**Text passage:**
########################################

18/10/2022

Hotel Samba in Lloret de Mar celebrates its tenth anniversary as an ICRA test laboratory dedicated to evaluating innovative water-saving technologies.

- The aim of the research is to ensure that tourism activity requires less drinking water, a scarce commodity that is currently wasted.

- The Catalan Institute for Water Research (ICRA) has implemented four projects to improve water management with more efficient technologies.

- The Hotel Samba in Lloret de Mar, where the research projects are being carried out, was already a pioneer in Europe in sustainable practices.

In an increasingly touristy Mediterranean, improving water management is essential. Ten years ago, the Catalan Institute for Water Research (ICRA) started a pioneering initiative to help improve water management in the tourism sector, based on the idea that only if it is sustainable can tourism continue to be one of the country's main economic activities.

 

Saving water and saving tourism

According to ICRA, water consumption per tourist is up to four times higher than that of a permanent resident, since indirect consumption is also taken into account: swimming pools, gardens, golf courses, spas, etc. Undoubtedly, tourist activities in the Mediterranean are a stressor for water resources, especially in the summer months.

In order to ensure that tourism activities require less drinking water, a scarce resource, ICRA has carried out a series of research projects in the field over the last 10 years, in real facilities open to the public. The hotel that decided to collaborate in the project was the Samba, a resort with a swimming pool built in 1972 with 433 rooms, a restaurant and 7,252 m² of green areas. Located in Lloret de Mar, the three-star Hotel Samba had already been the first in Europe to obtain ISO 14001 (1997) and EMAS (1998) certificates for its good practices in water optimization, home automation in meters, LED lighting, recycling and waste management, among other sustainable habits.

 

A pioneering hotel in gray water separation

In fact, the hotel has had a gray water separation system in place since 1998. The water generated in bathtubs and toilets is collected in a tank to be treated and reused in toilet cisterns, and up to 15,000 m³ per year is reused. This is an ecologically sustainable practice (it reduces the demand for drinking water) and economically sustainable (it represents a significant saving on water bills). The Hotel Samba was an example of water management in tourist accommodations in the area. Even so, the projects carried out by the ICRA have shown that it is still possible to go further in the use of water.

########################################

**Data supplied:**

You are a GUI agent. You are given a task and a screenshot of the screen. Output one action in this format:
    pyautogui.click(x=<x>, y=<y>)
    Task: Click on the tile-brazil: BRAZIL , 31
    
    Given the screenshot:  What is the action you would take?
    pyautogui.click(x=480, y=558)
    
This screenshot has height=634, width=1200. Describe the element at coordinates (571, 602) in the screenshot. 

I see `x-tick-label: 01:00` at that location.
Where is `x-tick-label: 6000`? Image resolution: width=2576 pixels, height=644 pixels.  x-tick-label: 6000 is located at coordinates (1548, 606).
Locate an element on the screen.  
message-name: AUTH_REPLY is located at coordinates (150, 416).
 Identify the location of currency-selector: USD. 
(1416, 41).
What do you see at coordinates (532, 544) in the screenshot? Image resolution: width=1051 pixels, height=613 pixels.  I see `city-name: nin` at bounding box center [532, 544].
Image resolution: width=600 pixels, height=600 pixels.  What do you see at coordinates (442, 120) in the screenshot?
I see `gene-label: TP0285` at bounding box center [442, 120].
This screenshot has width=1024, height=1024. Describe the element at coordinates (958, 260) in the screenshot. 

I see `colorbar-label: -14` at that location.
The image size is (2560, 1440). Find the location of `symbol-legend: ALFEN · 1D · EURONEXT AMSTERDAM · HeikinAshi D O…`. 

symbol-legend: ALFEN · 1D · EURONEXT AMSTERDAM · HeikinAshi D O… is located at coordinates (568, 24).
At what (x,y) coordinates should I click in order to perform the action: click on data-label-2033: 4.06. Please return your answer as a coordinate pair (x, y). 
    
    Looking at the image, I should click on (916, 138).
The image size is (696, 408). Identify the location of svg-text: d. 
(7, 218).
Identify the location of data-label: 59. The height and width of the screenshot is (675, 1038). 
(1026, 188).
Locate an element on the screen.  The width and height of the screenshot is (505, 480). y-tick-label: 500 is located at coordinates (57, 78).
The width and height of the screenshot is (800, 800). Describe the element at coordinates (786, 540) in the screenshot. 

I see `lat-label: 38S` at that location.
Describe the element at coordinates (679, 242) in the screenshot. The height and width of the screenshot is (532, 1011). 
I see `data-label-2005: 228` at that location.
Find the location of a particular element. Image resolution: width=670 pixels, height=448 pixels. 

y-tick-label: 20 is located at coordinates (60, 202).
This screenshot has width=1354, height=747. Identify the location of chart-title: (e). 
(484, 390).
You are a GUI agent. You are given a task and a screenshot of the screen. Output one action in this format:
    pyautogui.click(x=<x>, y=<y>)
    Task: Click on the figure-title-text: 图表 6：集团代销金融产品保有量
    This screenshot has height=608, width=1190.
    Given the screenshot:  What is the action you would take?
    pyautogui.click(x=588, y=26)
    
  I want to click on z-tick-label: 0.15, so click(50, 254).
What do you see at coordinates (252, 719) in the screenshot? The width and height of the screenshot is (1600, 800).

########################################

**What you need to do:**
1. Summarize the Hotel Samba text in two sentences.
2. According to ICRA, as reported in the Hotel Samba text, how much higher is water consumption per tourist than that of a permanent resident?
3. Reproduce the stretch of the Hotel Samba text from "- The aim of" through "more efficient technologies.", word for word.

**Results of the exercise:**
1. For ten years, the Catalan Institute for Water Research (ICRA) has used the Hotel Samba in Lloret de Mar as a test laboratory for innovative water-saving technologies, with the aim of making tourism require less drinking water. The hotel was already the first in Europe to obtain ISO 14001 and EMAS certificates and has operated a gray water separation system since 1998 that reuses up to 15,000 m³ per year, yet ICRA's projects have shown that water use can be improved still further.

2. It is up to four times higher.

3.
- The aim of the research is to ensure that tourism activity requires less drinking water, a scarce commodity that is currently wasted.

- The Catalan Institute for Water Research (ICRA) has implemented four projects to improve water management with more efficient technologies.